WHAT NEEDS TO BE DONE: Rewrite the lines that begin with the one containing "Locate an element" and stop after the one containing "change layout is". Replace "screenshot" with "image", leave everything else unchanged, and omit the pictures.

┌─ PROVIDED DATA

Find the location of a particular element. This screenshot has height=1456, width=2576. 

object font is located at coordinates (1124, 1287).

└─
┌─ PROVIDED DATA

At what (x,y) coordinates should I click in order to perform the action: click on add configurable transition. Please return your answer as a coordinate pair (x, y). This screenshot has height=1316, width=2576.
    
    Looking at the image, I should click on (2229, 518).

└─
┌─ PROVIDED DATA

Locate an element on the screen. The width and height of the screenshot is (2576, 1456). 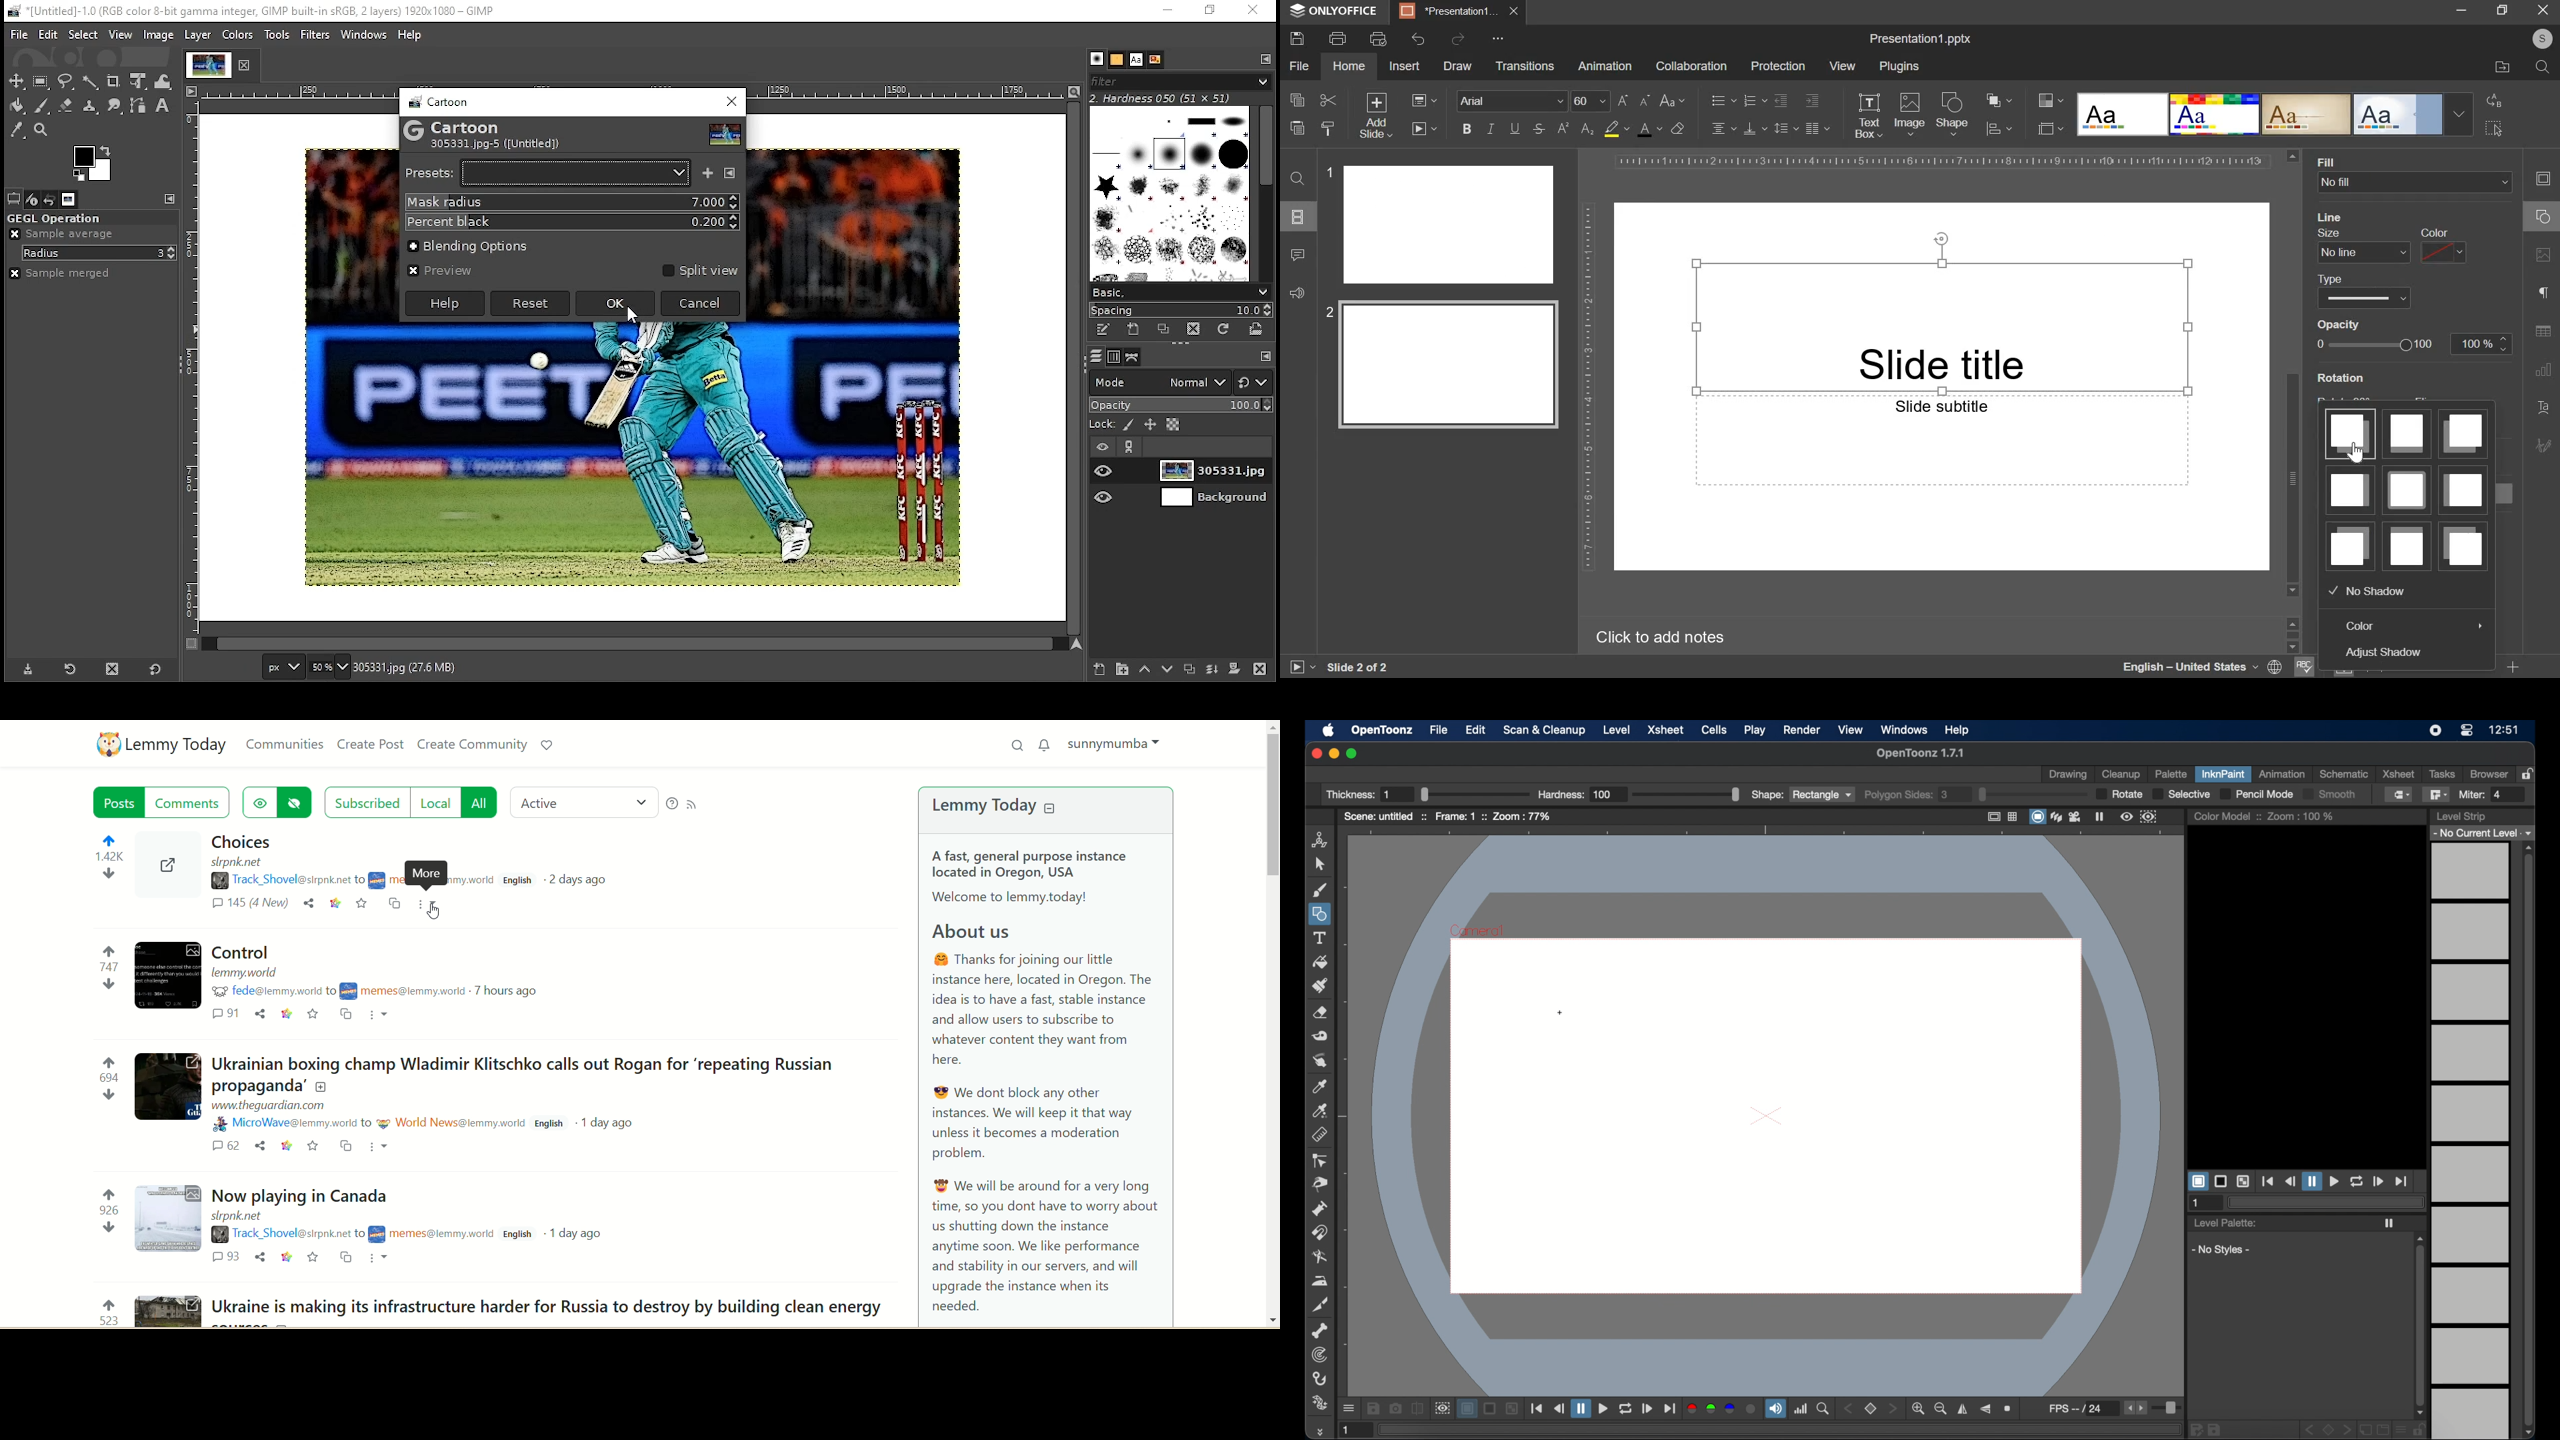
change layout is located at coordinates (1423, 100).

└─

REPLY TO THE TASK:
Locate an element on the screen. The width and height of the image is (2576, 1456). 
change layout is located at coordinates (1423, 100).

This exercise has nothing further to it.